• [EXERCISE] From the entries below, return exactly the lines beginning at the one that contains "Task: Click the question" and ending at the one that contains "The width and height of the screenshot is (677, 677).", both of them included, and only those lines.

• [DATA SHOWN]

Start of Block

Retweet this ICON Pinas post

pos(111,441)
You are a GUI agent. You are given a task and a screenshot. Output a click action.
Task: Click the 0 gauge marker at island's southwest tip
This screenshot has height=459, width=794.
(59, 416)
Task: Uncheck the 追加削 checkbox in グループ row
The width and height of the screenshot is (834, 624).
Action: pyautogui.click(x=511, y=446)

End of Block
Start of Block

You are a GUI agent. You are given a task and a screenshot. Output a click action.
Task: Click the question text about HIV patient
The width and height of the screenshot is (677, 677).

End of Block
Start of Block

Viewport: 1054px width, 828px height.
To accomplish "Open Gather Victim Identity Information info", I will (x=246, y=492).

End of Block

• [TASK RESULT]
Task: Click the question text about HIV patient
The width and height of the screenshot is (677, 677).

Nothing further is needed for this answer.